*WHAT YOU NEED TO DO:* Which lines of the material contain the word "Policy"? Show each one.

*DATA EXCERPTS:*

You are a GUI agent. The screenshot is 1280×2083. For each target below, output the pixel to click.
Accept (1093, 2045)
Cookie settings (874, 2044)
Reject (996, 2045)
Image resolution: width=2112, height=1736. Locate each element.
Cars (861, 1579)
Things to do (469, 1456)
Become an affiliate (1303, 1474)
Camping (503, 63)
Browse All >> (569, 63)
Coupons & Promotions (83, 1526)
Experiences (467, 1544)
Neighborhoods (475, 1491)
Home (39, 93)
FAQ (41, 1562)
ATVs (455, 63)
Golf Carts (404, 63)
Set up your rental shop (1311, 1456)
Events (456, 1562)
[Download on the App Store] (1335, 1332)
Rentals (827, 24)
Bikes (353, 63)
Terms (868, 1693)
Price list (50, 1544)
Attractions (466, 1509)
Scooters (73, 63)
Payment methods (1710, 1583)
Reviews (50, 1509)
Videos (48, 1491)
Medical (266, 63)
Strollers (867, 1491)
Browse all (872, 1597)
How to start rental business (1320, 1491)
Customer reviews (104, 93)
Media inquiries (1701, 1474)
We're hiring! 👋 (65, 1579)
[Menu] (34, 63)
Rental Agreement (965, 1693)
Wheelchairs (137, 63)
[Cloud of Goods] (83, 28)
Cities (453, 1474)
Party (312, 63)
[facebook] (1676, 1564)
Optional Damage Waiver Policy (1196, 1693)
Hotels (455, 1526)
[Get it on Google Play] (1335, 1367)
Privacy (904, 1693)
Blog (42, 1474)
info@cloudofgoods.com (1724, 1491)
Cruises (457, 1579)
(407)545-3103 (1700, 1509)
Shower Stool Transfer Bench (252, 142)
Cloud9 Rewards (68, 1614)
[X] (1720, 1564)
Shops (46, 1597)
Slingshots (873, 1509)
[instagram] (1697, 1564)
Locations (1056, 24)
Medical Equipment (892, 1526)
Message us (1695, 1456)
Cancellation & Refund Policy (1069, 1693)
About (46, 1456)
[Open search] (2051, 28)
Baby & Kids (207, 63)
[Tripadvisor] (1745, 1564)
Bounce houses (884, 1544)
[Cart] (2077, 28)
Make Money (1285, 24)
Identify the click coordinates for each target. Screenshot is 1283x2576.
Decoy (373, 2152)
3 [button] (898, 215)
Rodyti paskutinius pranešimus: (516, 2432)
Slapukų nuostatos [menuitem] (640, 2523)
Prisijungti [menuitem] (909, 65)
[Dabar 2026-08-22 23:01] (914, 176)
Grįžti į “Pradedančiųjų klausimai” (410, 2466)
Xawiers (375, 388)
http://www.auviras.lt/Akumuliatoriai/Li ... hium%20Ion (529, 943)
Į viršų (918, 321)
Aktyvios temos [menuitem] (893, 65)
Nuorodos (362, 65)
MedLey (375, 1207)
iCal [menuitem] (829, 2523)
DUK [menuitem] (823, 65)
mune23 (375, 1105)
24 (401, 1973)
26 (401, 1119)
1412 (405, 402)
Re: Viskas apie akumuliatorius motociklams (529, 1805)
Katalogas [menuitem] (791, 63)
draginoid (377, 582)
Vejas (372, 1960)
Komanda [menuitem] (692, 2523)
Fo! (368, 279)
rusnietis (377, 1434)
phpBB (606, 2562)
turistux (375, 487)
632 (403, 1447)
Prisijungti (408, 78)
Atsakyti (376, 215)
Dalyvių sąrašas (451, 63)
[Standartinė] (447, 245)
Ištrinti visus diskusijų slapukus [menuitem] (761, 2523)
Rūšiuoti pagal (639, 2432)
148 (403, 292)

*SOLVED PROBLEM:*
Optional Damage Waiver Policy (1196, 1693)
Cancellation & Refund Policy (1069, 1693)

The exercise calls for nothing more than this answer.